ゴルフ経験の浅いビギナーのなかには、口頭で前後の組やマーシャルから注意を受けた経験がある人もいるかもしれません。今回は前の組を知らず知らずのうちに不快にさせてしまうゴルファーの行動について、ゴルフ場の経営コンサルティングを行う飯島敏郎氏(株式会社TPC代表取締役社長)にお話をうかがいました。
「やはり一番気をつけなければいけないのは打ち込みです。2打目を打ち終える前にティーショットを打ってしまったり、前の組に届く可能性があるにもかかわらず打ってしまうと大きなトラブルに発展する可能性があります」
「昨今ではクラブやボールの進化が著しく、パワーのあるゴルファーがジャストミートすると、予想以上に飛距離が出ることもあります。『練習場では基本的にこのぐらいしか飛ばないから』『どうせチョロするから』とたかをくくっているときに限って飛距離が出てしまうこともあります。前の組とは十分に距離をとってから打つようにしましょう」
ミスショットの多いビギナーは、前の組と距離をとりすぎると後続組から「どうせ届かないのに……早く打てよ」と急かされているように感じることもあるかもしれませんが、過去に飛ばした経験がある距離に前の組がいるのであれば打たないほうがいいでしょう。
ブンブン素振りもカートベタ付けも“煽り行為”
さらに飯島氏は前の組がティーショットを打っているにもかかわらず、バックティーを利用して素振りをするのもマナー違反だと話します。
「たまに見かけることがありますが、バックティーで素振りをするのはマナー違反です。
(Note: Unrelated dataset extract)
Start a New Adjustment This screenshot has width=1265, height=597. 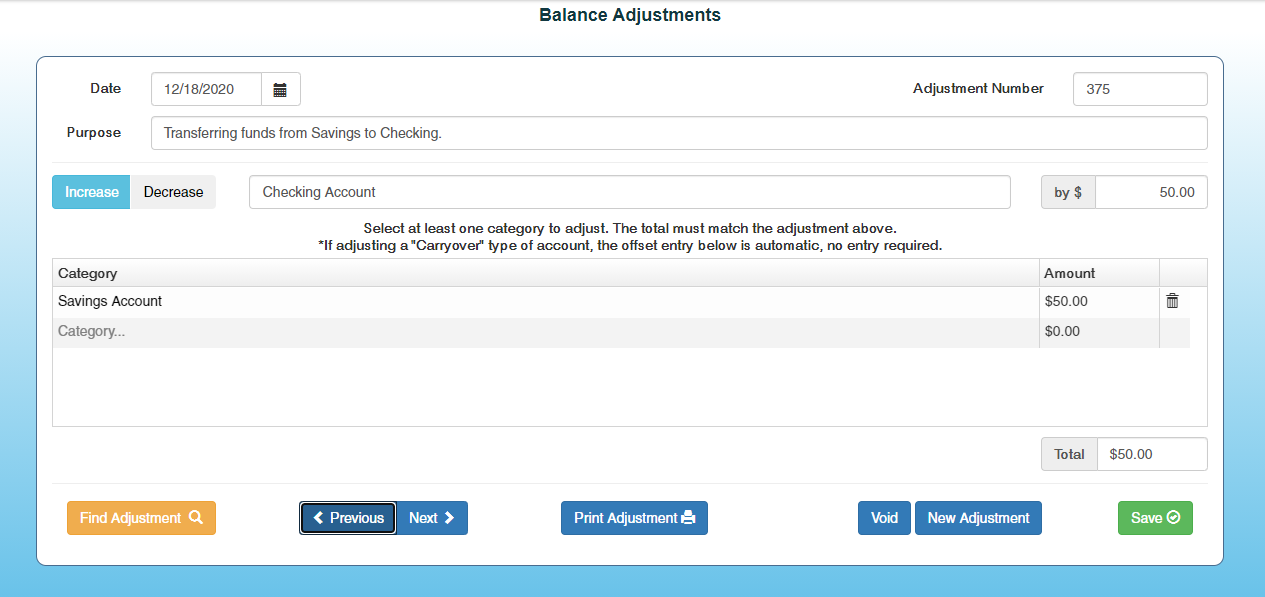[978, 518]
ティーイングエリアは、バックティー、レギュラーティー、フロントティーを合わせた総称になるので、前の組が使用していないからといって勝手に侵入することは許されません。バックティーを使用していなくても、素振り音が後ろから聞こえると気が散るので、視界に入らないところで待機しましょう」
ゴルファーの中には、進行が遅いことに腹を立てて煽り目的で素振りをする人もいるそうですが、相手にすると口論に発展する可能性があるので、カートに付属しているレシーバーでマスター室に連絡をとるようにしましょう。
ほかにも自分たちのカートを前の組にベタ付きさせるのもトラブルの原因になる可能性があります。
「カートをベタ付きさせる行為も前の組を煽っていると勘違いされてしまいます。ベタ付きしてしまうと、距離が近くなり話し声が聞こえたりクラブの出し入れがスムーズにできなくなってしまったりして、前の組を不快にさせてしまいます」
「マナーを知らなかったビギナーが朝イチのティーショット時にカートベタ付きをしてしまい注意を受けるのはよくあることです。優しいゴルファーであれば許してくれるかもしれませんが、わざとやられたと思われてしまうとトラブルに発展することもあるので注意しましょう」
またホール間の停車位置は、前の組の視界に入らない、かつ後続組から打ち込まれない位置にカートを停車して待機するのがベストです。ゴルフ場はゴルファー全員が共有でプレーする場所なので、特に前後の組に配慮することを忘れないようにしましょう。